Como mencionei acima, iniciamos o Sabril (vigabatrina) que é a droga mais indicada nesses casos, contudo não estava funcionando para meu filho. As crises e o número de espasmos só aumentavam e ele chegava a ter em torno de 6 crises por dia com mais de 120 espasmos cada uma! Foi nesse momento, como um ato de desespero, que resolvemos fazer uma consulta com uma médica em Curitiba a qual havíamos tomado conhecimento de que utilizava outro tratamento nesses casos, com um hormônio chamado ACTH. Nosso médico, aqui em Florianópolis, intermediou a consulta para que conseguíssemos um horário em seguida e, na semana seguinte, já estávamos lá. A partir daí, foi tudo muito rápido. Na consulta, a doutora ficou otimista com o caso do Yuri e já autorizou que encomendássemos as ampolas do remédio. Fizemos as aplicações em casa, mediante um cuidado rigoroso de assepsia. Só uma pessoa podia ficar dentro de casa com o Yuri (inicialmente eu e na segunda semana meu marido) e não podíamos sair. Tudo o que entrava de compras ou outros itens tínhamos que esterilizar. Foram 14 aplicações e tínhamos que medir a pressão dele todos os dias pois esse remédio pode causar aumento de pressão dentre outros efeitos colaterais.
Foram duas semanas de muito stress. Yuri ficou extremamente irritado. Tinha muita sede e fome e dormia muito mal. Mas valeu muito a pena. No oitavo dia de tratamento ele já não teve mais crises. No eletro que fizemos no sétimo dia já não havia mais hipsarritmia. Quando acabamos o tratamento, dois dias depois, ele deu o primeiro sorriso e nosso mundo voltou a ficar iluminado de novo.

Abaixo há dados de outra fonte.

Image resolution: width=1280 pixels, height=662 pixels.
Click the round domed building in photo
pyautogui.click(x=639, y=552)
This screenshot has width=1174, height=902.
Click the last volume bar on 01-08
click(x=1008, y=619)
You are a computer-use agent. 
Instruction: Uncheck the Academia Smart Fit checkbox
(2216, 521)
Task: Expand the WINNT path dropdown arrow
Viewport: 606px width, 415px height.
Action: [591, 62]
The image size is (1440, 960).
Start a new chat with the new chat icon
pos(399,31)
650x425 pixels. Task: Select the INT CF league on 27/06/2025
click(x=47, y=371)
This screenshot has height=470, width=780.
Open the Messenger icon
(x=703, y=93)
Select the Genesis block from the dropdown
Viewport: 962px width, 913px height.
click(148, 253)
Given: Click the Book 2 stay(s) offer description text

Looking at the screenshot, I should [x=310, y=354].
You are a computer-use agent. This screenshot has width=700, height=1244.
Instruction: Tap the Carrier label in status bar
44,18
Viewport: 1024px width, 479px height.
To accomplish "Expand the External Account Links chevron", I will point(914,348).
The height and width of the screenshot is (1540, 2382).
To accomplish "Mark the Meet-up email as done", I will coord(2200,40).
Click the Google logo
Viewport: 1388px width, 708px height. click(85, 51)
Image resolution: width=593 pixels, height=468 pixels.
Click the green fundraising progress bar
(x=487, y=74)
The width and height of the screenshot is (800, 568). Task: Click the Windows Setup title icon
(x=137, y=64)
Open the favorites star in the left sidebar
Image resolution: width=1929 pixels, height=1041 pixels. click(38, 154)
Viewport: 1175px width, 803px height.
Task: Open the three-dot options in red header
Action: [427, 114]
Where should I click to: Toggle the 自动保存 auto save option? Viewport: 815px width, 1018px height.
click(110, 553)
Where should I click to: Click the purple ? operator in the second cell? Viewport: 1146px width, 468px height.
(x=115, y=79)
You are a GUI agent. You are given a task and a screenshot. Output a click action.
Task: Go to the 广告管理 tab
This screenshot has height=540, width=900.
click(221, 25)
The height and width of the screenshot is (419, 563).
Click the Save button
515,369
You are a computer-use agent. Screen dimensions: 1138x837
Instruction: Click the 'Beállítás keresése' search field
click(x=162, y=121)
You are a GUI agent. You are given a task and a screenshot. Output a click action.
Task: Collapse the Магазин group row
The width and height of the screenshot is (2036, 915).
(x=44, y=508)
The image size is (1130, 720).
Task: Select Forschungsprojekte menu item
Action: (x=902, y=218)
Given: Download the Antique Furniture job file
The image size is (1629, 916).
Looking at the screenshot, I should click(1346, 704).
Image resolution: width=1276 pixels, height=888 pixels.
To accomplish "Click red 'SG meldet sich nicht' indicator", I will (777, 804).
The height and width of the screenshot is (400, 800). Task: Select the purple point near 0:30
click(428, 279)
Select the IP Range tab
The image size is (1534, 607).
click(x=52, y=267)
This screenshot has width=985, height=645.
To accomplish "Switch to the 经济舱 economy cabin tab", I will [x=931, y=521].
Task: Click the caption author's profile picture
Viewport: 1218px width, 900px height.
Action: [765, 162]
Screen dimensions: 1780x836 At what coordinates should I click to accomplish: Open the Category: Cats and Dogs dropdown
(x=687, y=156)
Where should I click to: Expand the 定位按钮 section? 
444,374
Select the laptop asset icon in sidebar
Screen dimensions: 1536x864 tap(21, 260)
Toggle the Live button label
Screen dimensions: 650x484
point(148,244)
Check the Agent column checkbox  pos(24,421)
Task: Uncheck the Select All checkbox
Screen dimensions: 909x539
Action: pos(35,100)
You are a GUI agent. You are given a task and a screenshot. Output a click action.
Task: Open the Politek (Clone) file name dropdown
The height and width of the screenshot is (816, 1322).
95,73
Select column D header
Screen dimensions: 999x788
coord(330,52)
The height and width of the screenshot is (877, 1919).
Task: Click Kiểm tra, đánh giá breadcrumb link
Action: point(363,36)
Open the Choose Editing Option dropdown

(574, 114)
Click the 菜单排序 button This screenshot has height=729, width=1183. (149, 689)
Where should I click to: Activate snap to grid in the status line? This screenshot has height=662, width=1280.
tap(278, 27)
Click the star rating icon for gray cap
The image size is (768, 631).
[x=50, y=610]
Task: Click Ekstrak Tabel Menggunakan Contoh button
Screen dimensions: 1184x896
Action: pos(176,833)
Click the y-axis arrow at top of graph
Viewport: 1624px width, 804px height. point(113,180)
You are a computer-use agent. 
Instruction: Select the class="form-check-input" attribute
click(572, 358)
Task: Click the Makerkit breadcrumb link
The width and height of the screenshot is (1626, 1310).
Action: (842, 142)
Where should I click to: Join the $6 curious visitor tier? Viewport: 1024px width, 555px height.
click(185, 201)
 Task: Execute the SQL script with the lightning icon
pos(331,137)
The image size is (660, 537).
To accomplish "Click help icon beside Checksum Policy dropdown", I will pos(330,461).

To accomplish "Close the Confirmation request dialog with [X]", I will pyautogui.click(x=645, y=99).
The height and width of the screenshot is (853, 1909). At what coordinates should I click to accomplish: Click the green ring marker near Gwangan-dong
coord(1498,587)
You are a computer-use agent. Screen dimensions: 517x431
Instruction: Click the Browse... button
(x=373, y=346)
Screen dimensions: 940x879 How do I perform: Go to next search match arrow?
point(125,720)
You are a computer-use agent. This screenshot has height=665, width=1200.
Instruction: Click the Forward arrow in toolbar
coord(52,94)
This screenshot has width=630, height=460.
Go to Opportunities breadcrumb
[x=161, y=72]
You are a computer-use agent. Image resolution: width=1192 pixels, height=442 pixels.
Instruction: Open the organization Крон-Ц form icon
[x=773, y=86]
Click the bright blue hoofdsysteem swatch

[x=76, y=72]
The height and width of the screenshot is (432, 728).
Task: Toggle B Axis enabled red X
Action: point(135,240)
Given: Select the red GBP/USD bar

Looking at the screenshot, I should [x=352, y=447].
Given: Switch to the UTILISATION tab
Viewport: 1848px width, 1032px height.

De lá para cá, só temos tido alegrias: ele já teve alta da fisioterapia, a parte motora está 100% e agora temos que correr atrás da parte cognitiva, onde está o maior atraso. Ele está com 1 ano e 7 meses mas ainda não aponta, não fala e tem dificuldades para comunicar o que quer (ou nós temos dificuldade em entender). Está fazendo fonoterapia e terapia ocupacional e a cada dia tem apresentado evolução. Já estamos quase no fim da retirada do Sabril e, em breve, iniciaremos a retirada do anticonvulsivo. Mal posso esperar para vê-lo sem nenhuma medicação. Sabemos que ele pode vir a ter alguma sequela e que há o risco de desenvolver outro tipo de epilepsia ou autismo, mas por tudo que passamos nos consideramos vitoriosos com o quadro atual dele. Eu, particularmente, convivo com o medo de algum dano maior ou uma recaída, mas é algo pessoal e que devo trabalhar até para que não influencie no desenvolvimento dele. Não é fácil…
Após esse longo relato a mensagem final que deixo aos pais é: primeiro, não percam as esperanças, jamais. Segundo, sempre procurem mais de uma opinião e informem-se sobre tudo e terceiro, fiquem atentos… ao menor sintoma é melhor procurar uma opinião medica. Quanto antes melhor! Espero ter ajudado a alguém e agradeço a todos que nos ajudaram e nos ajudam, especialmente as mães que compartilharam suas histórias de sucesso na internet ou comigo. A elas, serei eternamente grata pelo ânimo que me deram quando eu achava que estava tudo perdido!